Codes for effective connectivity (EC) estimation with transformer and dcm (along with additional features, support and dependencies). Code is based on P-DCM for task-fMRI [1], however can be extended to other DCMs such as S-DCM [2].
Install the packages and dependencies first using the requirements.txt file and check out the codes in the src folder.
Along with the vanilla implementation of attention as done in standard transformers [3], an efficient attention scheme is also implemented which contains linear attention with cosine kernel [4] (see src/mdl_v2 folder).

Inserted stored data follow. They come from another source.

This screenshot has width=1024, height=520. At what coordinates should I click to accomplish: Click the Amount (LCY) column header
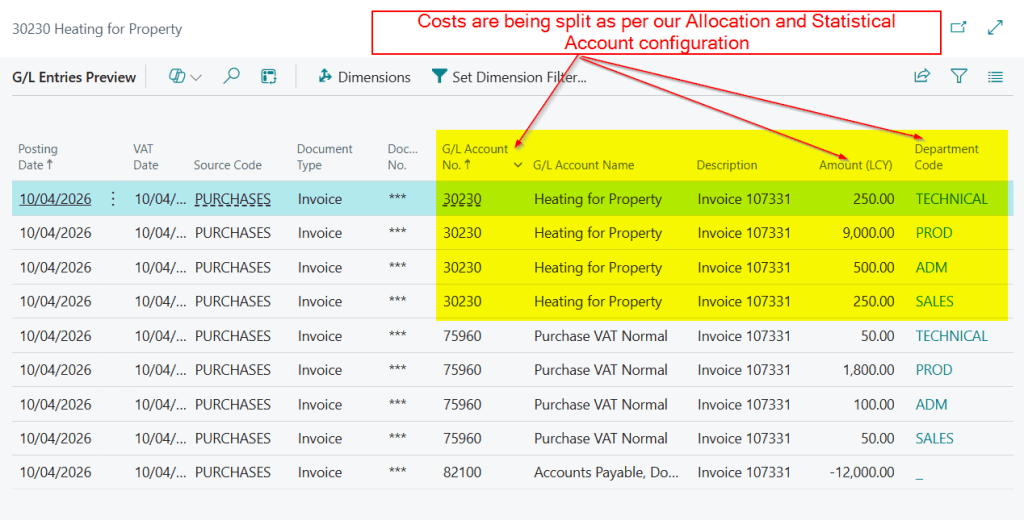(x=856, y=165)
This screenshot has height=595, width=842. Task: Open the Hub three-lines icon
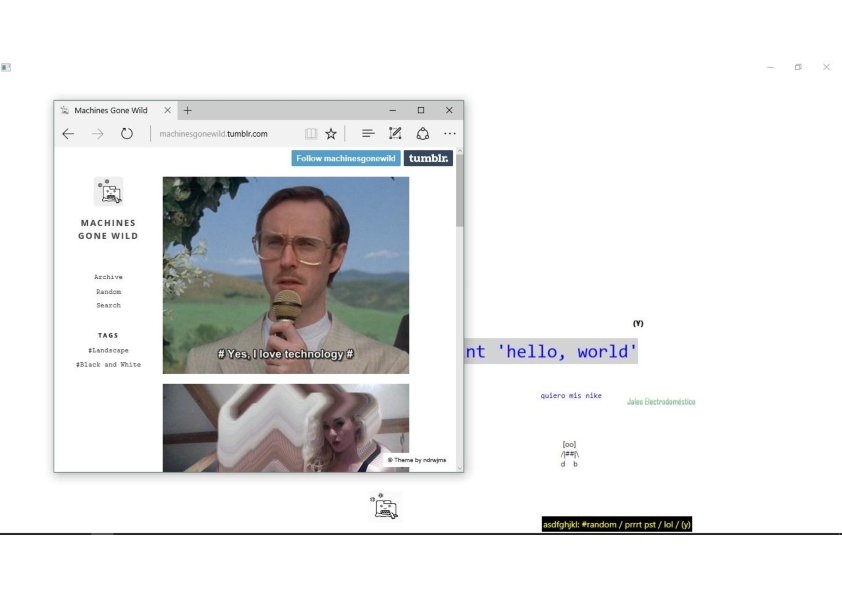pyautogui.click(x=368, y=134)
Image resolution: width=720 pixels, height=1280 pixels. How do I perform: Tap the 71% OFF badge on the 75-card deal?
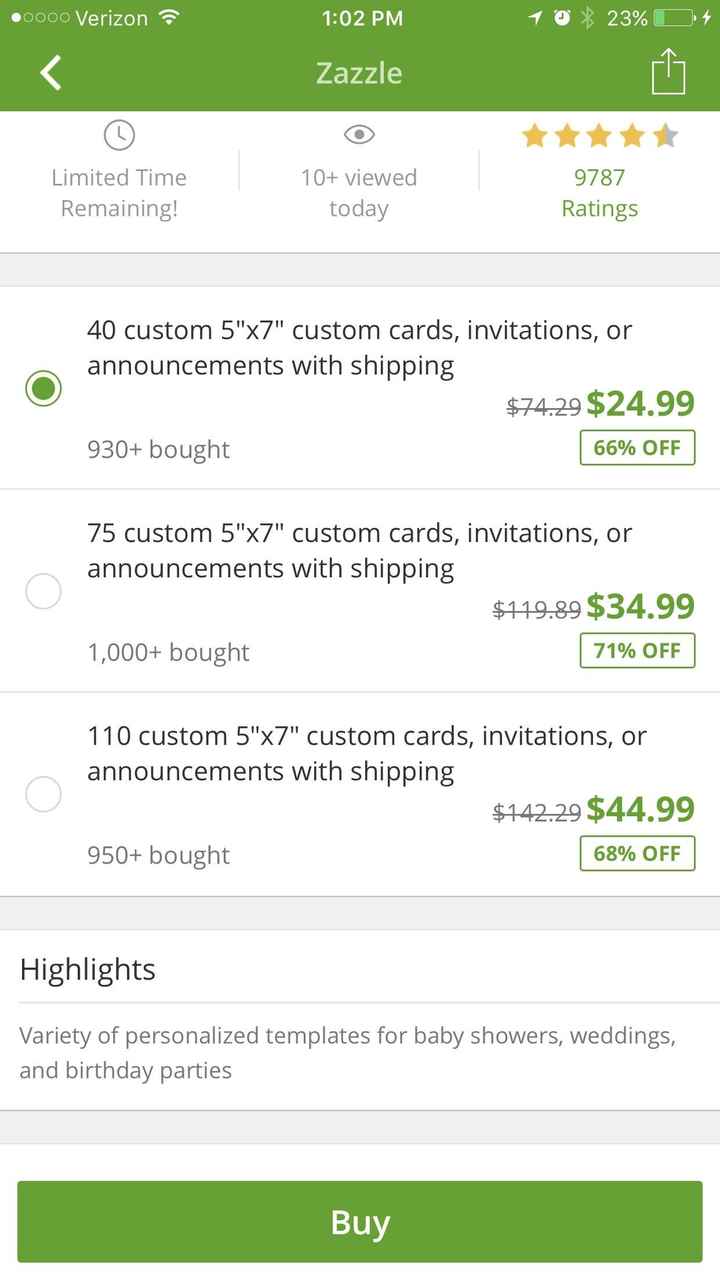pyautogui.click(x=637, y=651)
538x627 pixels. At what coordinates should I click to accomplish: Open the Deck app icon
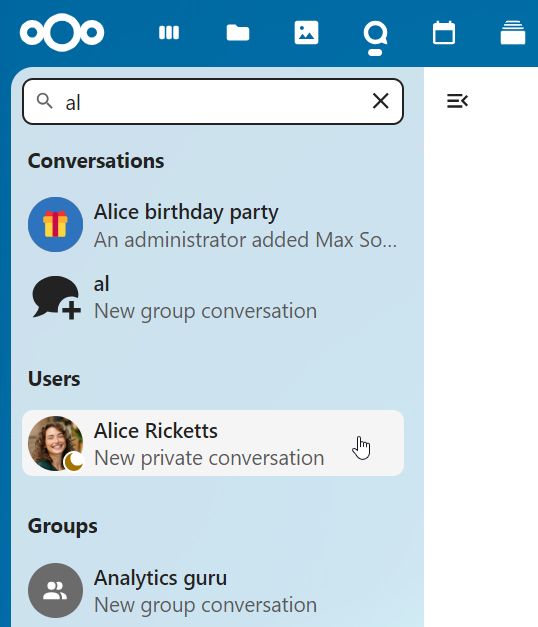coord(513,33)

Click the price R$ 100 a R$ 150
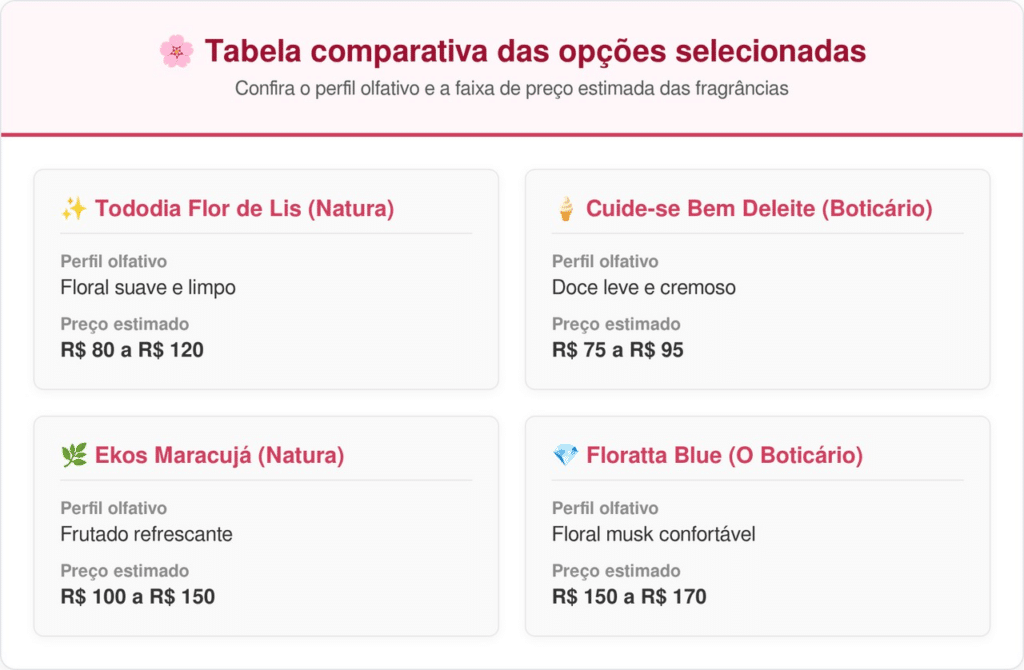[x=137, y=597]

To obtain the connectivity estimates, see the scripts in the ft folder. Full finetuning of transformer encoder may not be needed if pretraining is employed. These scripts can be found in the pt folder. Pretraining scripts are based on Barlow Twins [5] and Simclr losses [6] for time-series data.
References
[1] Havlicek, M., Roebroeck, A., Friston, K., Gardumi, A., Ivanov, D., & Uludag, K. (2015). Physiologically informed dynamic causal modeling of fMRI data. Neuroimage, 122, 355-372.

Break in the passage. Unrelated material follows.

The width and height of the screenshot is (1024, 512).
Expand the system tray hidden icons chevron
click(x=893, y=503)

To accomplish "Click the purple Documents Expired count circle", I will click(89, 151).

[2] Friston, K. J., Harrison, L., & Penny, W. (2003). Dynamic causal modelling. Neuroimage, 19(4), 1273-1302.
[3] Vaswani, A., Shazeer, N., Parmar, N., Uszkoreit, J., Jones, L., Gomez, A. N., ... & Polosukhin, I. (2017). Attention is all you need. Advances in neural information processing systems. Advances in neural information processing systems, 30 (2017).
[4] Qin, Z., Sun, W., Deng, H., Li, D., Wei, Y., Lv, B., ... & Zhong, Y. (2022). cosformer: Rethinking softmax in attention. International Conference on Learning Representations (2022).
[5] Zbontar, J., Jing, L., Misra, I., LeCun, Y., & Deny, S. (2021, July). Barlow twins: Self-supervised learning via redundancy reduction. In International conference on machine learning (pp. 12310-12320). PMLR.
[6] Chen, T., Kornblith, S., Norouzi, M., & Hinton, G. (2020, November). A simple framework for contrastive learning of visual representations. In International conference on machine learning (pp. 1597-1607). PMLR.